Sono giorni che sui social network, anzi Sul Social Network, ovvero Facebook, circolano status che riportano fedelmente un testo che descrive tutto quelle François Hollande ha fatto dal giorno del suo insediamento all’Eliseo. Utenti impazziti che hanno lanciato appelli ai politici italiani; dal “prendete esempio” al “vergognatevi!”, passando per “questo è fare politica”.
Insomma, a un certo punto è quasi sembrato che tutti volessero (e volessimo) emigrare verso la nuova Francia, quella lontana da Sarko e Carlà, quella dove La Casta non esiste, quella dove tutto è nuovo, vero, pulito, forse incontaminato. Ecco le parole di Facebook:
“Ecco cosa ha fatto Hollande (non parole, fatti) in 56 giorni di governo: ha abolito il 100% delle auto blu e le ha messe all’asta; il ricavato va al fondo welfare da distribuire alle regioni con il più alto numero di centri urbani con periferie dissestate. Ha fatto inviare un documento (dodici righe) a tutti gli enti statali dipendenti dall’amministrazione centrale in cui comunicava l’abolizione delle vetture aziendali sfidando e insultando provocatoriamente gli alti funzionari, con frasi del tipo ‘ un dirigente che guadagna 650.000 euro all’anno, se non può permettersi il lusso di acquistare una bella vettura con il proprio guadagno meritato, vuol dire che è troppo avaro, o è stupido, o è disonesto. La nazione non ha bisogno di nessuna di queste tre figure’. Touché. Via con le Peugeot e le Citroen. 345 milioni di euro risparmiati subito, spostati per creare (apertura il 15 agosto 2012) 175 istituti di ricerca scientifica avanzata ad alta tecnologia assumendo 2.560 giovani scienziati disoccupati “per aumentare la competitività e la produttività della nazione”
Secondo il sito ufficiale di Wired, il primo ad aver lanciato questo “papiro” su Facebook si chiama Sergio Di Cori Modigliani, lo scorso 11 luglio. Sempre Wired allora si premura di capire cosa c’è di vero in queste parole e, con nostro disappunto, scopriamo che nulla – o quasi – di ciò che abbiamo letto in questi giorni su Facebook corrisponde a verità.

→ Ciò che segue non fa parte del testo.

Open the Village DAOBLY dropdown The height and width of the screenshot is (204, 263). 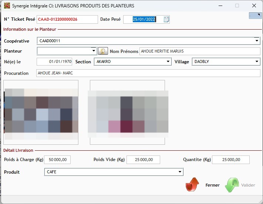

“I siti dei principali quotidiani francesi non ne parlano, così come non c’è nulla sui portali ufficiali o tra icomunicati stampa dell’Eliseo o di François Hollande. Se usando come chiavi di ricerca “ Hollande” e “auto blu” in italiano si ottengono migliaia di pagine che rimandano al testo che circola in Rete, le stesse chiavi di ricerca in francese portano ai molti articoli sulla scelta dell’auto presidenziale (una Citroen DS5 ibrida) o sui pesanti licenziamenti in corso nelle ditte automobilistiche francesi. Idem per la ricerca in inglese. Apparentemente gli italiani sono gli unici a discutere di questo provvedimento”
Quello che realmente il Presidente Hollande ha fatto è stato:
Ridurre del 30% gli stipendi dei Ministri e del Capo dello Stato;
Entro il 2012 le truppe francesi in Afganistan dovranno essere ritirate;
Il blocco dei prezzi della benzina per tre mesi è stato rimandato;
E’ ancora in sospeso il provvedimento che prevede un aliquota fiscale del 75% per i redditi superiori al milione di euro.
Nessuno ha mai parlato delle tanto famose auto blu però… Insomma, attenzione a tutto ciò che leggete on line e prima di condividere post, immagini e note, abbiate cura di informarvi!